───── Supplied material

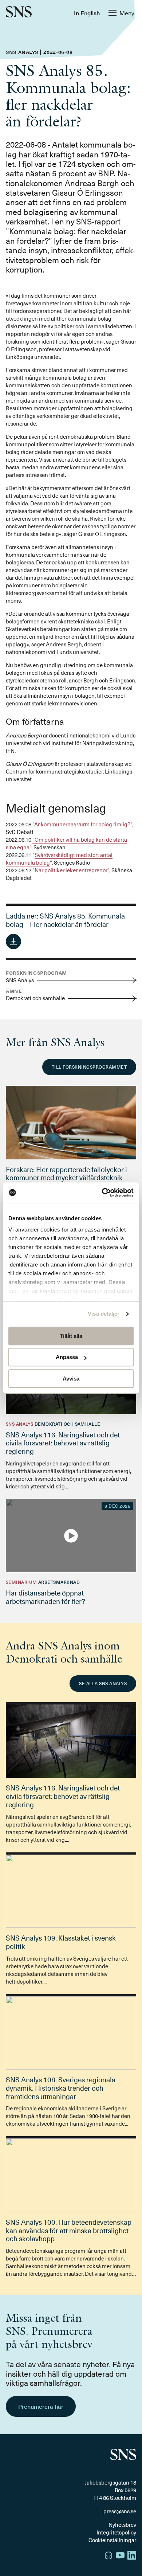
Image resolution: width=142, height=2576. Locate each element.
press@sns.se (119, 2511)
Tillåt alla (71, 1336)
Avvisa (71, 1378)
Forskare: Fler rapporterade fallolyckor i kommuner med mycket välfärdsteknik (66, 1173)
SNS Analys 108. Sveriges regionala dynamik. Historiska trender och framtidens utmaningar (60, 2087)
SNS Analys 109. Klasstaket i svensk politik (61, 1942)
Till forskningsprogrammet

──────────

*Brief:* All of the records above should be reproduced exactly, with the pictures left out.

*Result for this task:*
Image resolution: width=142, height=2576. Locate each element.
press@sns.se (119, 2511)
Tillåt alla (71, 1336)
Avvisa (71, 1378)
Forskare: Fler rapporterade fallolyckor i kommuner med mycket välfärdsteknik (66, 1173)
SNS Analys 108. Sveriges regionala dynamik. Historiska trender och framtidens utmaningar (60, 2087)
SNS Analys 109. Klasstaket i svensk politik (61, 1942)
Till forskningsprogrammet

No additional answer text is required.